Here are some of the messages they can hear from us:

THE CHURCH IS IMPORTANT, JUST NOT AS IMPORTANT AS KIDS ACTIVITIES

We might think that we’re serving our kids by prioritizing their activities or sports over church, but in reality, we’re speaking loudly about priorities.

In his book Gospel-Powered Parenting, Bill Farley shares a story of a family that always made church activities secondary to their kid’s activities and then were surprised when they wandered from the church in their college years:

Mom and dad taught them well. Church was not important. God was not at the center of their lives. What really mattered were their children’s activities. Ken and Jackie had placed their children, and their success, on the throne of the family. Their children had heard the message, understood it, and imitated it.

THE CHURCH IS IMPORTANT, JUST NOT AS IMPORTANT AS MOM AND DAD’S MORE IMPORTANT THINGS

When work or hobbies take precedence over the church, the kids notice. The message is that the church is one important thing that sometimes gets pushed out by more important things.

Now I’m not saying there’s never an excuse to miss church. My dad had to work Sundays sometimes growing up (no way around it), but then he was even more intentional about us getting together with church people during the evening. I could seem him straining to stay connected and it said something to me.

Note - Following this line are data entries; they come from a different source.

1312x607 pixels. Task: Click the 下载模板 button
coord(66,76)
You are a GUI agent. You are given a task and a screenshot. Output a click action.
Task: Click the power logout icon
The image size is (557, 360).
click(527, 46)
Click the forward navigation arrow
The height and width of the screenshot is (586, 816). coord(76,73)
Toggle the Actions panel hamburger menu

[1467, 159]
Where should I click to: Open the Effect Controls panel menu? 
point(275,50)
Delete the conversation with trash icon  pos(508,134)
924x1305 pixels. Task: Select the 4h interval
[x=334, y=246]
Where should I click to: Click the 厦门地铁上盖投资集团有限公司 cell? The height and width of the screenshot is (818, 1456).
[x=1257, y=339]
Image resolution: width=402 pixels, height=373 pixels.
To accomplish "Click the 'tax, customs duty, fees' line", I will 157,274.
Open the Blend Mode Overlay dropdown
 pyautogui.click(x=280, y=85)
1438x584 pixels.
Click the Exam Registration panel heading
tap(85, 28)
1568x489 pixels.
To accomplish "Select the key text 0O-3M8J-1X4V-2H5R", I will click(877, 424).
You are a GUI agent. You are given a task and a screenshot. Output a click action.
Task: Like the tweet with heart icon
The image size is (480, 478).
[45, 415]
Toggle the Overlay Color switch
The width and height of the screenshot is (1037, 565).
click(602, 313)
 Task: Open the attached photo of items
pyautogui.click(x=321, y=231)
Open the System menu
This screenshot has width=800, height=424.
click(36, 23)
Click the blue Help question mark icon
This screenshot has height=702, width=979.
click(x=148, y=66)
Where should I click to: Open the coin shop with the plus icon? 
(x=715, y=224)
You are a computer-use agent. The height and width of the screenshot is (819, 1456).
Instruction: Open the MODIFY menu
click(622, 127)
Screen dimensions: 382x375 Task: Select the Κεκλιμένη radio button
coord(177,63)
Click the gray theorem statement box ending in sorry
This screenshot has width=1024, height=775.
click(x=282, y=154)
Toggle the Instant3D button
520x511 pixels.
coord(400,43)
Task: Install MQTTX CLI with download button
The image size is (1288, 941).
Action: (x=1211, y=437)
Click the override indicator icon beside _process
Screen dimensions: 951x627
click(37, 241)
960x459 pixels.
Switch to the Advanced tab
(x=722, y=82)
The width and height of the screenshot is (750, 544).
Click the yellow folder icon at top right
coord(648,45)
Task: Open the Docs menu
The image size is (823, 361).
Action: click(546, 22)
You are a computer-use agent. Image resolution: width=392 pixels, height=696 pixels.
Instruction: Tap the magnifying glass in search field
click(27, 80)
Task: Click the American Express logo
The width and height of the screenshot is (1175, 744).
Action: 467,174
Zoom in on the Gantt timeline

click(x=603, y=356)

THE CHURCH IS IMPORTANT, JUST NOT AS IMPORTANT AS COMFORT AND CONVENIENCE

One of the most common reasons I hear from people who don’t make it to the Sunday gathering is that “There’s just a lot going on” or “We had a really busy weekend.” And really, I do judge that charitably–because I really don’t know the exact circumstances in most cases.

But if the family only goes to church when it’s not “inconvenient” and when everyone is feeling “100%” they won’t make it often at all. And “not often” has a funny way of becoming “not usually” and then “never.”

There have been sleepless nights with a newborn after which my wife Jenn didn’t make it to church, so I get that. But there have been a lot more sleepless nights she’s made it. Why? Because we as a family want that rhythm built into our life as a family and that little buddy’s life, too.

THE CHURCH IS IMPORTANT, IMPORTANT ENOUGH THAT WE SACRIFICE FOR IT

When you’ve had a busy weekend and you make it to church, your kids notice. When you rearrange athletic obligations to get to church, your kids notice. When you get in late from a trip Saturday night and make it to church, your kids notice. When you are willing to slog through traffic after work to make it to a small group meeting where the snacks aren’t amazing and the fellowship is a little forced but you do it anyway, your kids notice.

We have one guy who regularly plays on our worship team even after staying up till 2am most Saturdays because of his job. That says something to his kids. I want to say the same thing to my kids.

Now please, don’t misread this as legalism. Church attendance doesn’t save anyone, Jesus saves. Church attendance won’t save your kids, only Jesus can. But part of imparting a love for Jesus to our kids means imparting a love for Jesus’ family, the church. If we tell our kids one thing about the church and undermine it with our time, they’re sharp enough to get the message.

So what are you preaching about the church to your kids? What is your time preaching to them?

I heard simple truths like this read as a kid: “Once you were not a people, but now you are God’s people; once you had not received mercy, but now you have received mercy” (1 Peter 2:10 ESV).

I couldn’t grasp how huge those words were–that once we were without a people but because of what Jesus has done we’ve become God’s people. But I knew this: we had a people and we saw our people on Sunday mornings and during the week at small group and sometimes unexpectedly when they showed up crying and sometimes in the hospital when they were sick.

They were our people. I heard that loud and clear.

Ricky Alcantar is Pastor at Cross of Grace Church in El Paso, TX. This article appeared at The Blazing Center and is used with permission.